Mr Babaei, however, dismissed this theory.

"The Islamic Republic is neither trying to brag to the world nor is it trying to deal politically with its people and say, 'well, we arrived at this point so now we'll suspend [uranium enrichment work]'," he said.

"Iran is pursuing the third path, which is what both our people and our leaders want.

"We want, without creating tensions or threats, to defend our national interest - which is to have the nuclear fuel cycle in our country for production of fuel for our reactors."

Aliasghar Soltanieh, Iran's ambassador to the IAEA in Vienna, has said his country offered last March to temporarily suspend large-scale enrichment, but that the proposal was rebuffed.

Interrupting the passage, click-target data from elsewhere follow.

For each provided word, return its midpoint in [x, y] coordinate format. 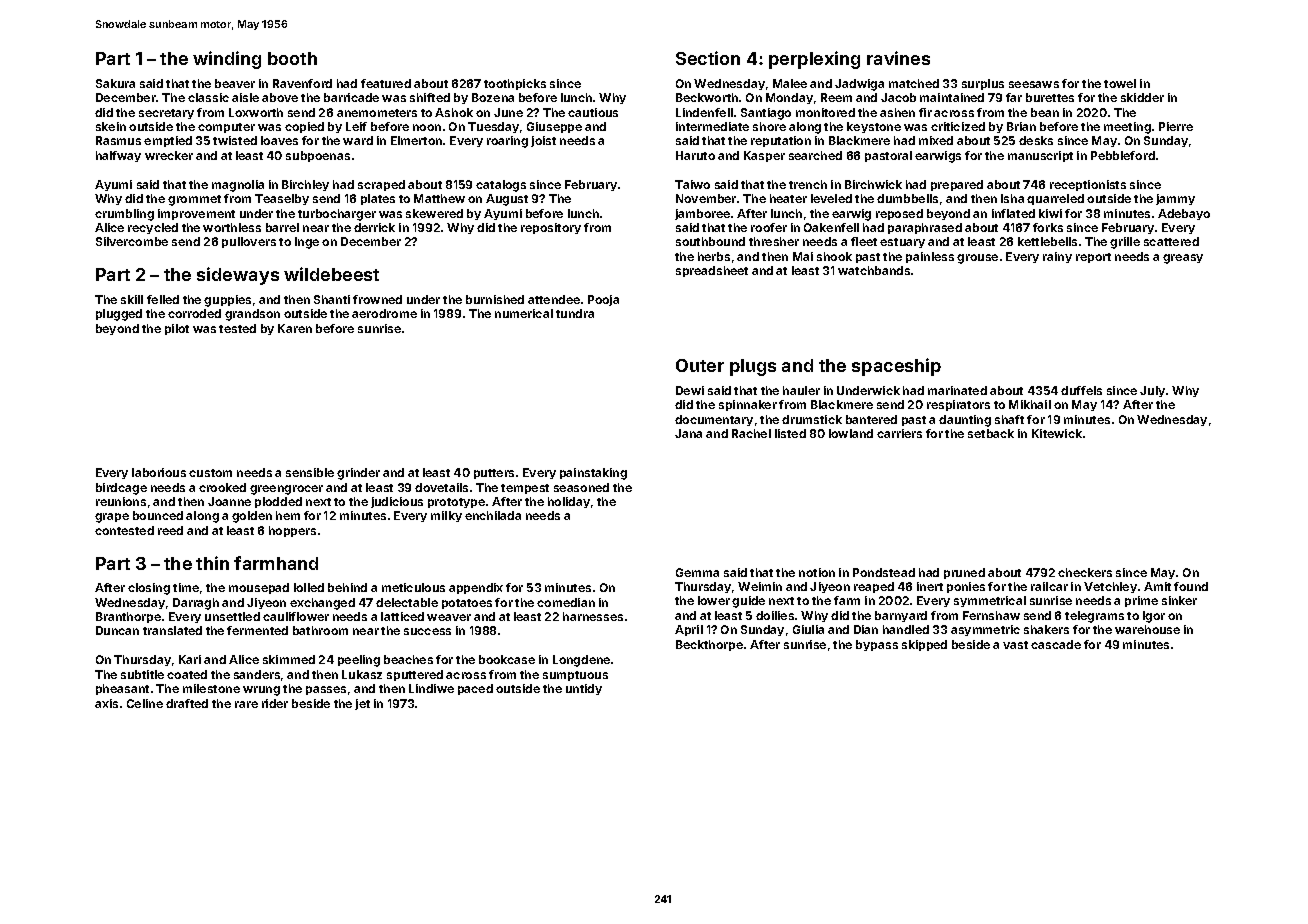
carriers [899, 433]
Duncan [117, 630]
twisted [235, 140]
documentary [714, 420]
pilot [177, 329]
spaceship [896, 367]
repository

"We were able to [offer a] compromise to suspend large-scale enrichment and discuss ways and means to assure there won't be any ambiguities left and that this will be for peaceful purposes," he said in a telephone interview late last month.

"We gave a generous offer that gave a lot of compromise, provided this issue was not sent to the UN Security Council - but this historical opportunity was not taken into consideration by our European colleagues."

When asked if Iran would consider making the same offer again, he replied: "To the best of my knowledge, it won't be possible."

Dialogue

But some observers and Western diplomats say even if Iran were now to agree to temporarily suspend its plans for industrial-scale uranium enrichment, the country would never agree to demands to halt all enrichment work.

And Iranian leaders may have concluded that any compromise would need to be reached through a dialogue with the US, according to analyst Mr Ghahremanpour.

"Iranian power elites have accepted that any confrontation between Iran and the US is not beneficial for Iran," he said.

"They probably believe the future way will be determined by US-Iran negotiations, and they hope they can solve the problems with negotiations with the US."

A compromise over Iran's nuclear programme would also depend on the response from Washington.

Some observers believe while certain players in the Bush administration want to reach a nuclear deal with Tehran, others welcome Iran's tough stance as a justification for pursuing regime change.